#### Problem:
In the SQL text, what do you get when you reproduce everything from "2. SQL Engines" down to "of SQL tasks.", substituting "robust" for "powerful"?

#### Reading text:
[START]

SQL
SQL is a declarative programming language for managing and processing data held in relational database management systems (RDBMS).
Data Scientists and Analysts should have sufficient knowledge of SQL in order to explore data and prepare it for further analysis.
SQL is a declarative programming language for managing and processing data held in relational database management systems(RDBMS). It is primarily used for processing structured data, i.e. it has a schema and incorporates relations among entities(e.g. customer, account) and variables(e.g. name, id, amount). SQL has been the de facto data processing language for online transaction processing(OLTP). As companies have accumulated data, they have begun to use data for decision maing purposes which gave rise to online analytical processing(OLAP). SQL has become de facto language for OLAP as well. The datawarehousing revolution of the late 1990s created many novel use cases for employing SQL and it did mot stop there. As companies started Machine Learning to extract intelligence from company datawarehouses, SQL has been used for exploring data, preparing data, scoring data with ML models and serving the model artifacts on SQL databases. The resilience of SQL is due to several factors:
1. Companies have invested a lot in datawarehousing in order to collect data in a central place for decision support. Most of the structured business data resides in datawarehouses where a relational database management system is used and SQL is used to process data. Users with different roles access this data and Data Scientists are no exception.
2. SQL Engines are powerful. The technology has matured and there are SQL engines which able to do massively paralel processing. From a Data Science point of view, it is possible to express an entire Machine Learning pipeline as a directed acyclic graph of SQL tasks.

[END]

#### Supplied information:
[START]

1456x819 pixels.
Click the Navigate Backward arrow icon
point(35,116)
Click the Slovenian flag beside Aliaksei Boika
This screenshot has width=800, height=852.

[END]

#### Exercise solution:
2. SQL Engines are robust. The technology has matured and there are SQL engines which able to do massively paralel processing. From a Data Science point of view, it is possible to express an entire Machine Learning pipeline as a directed acyclic graph of SQL tasks.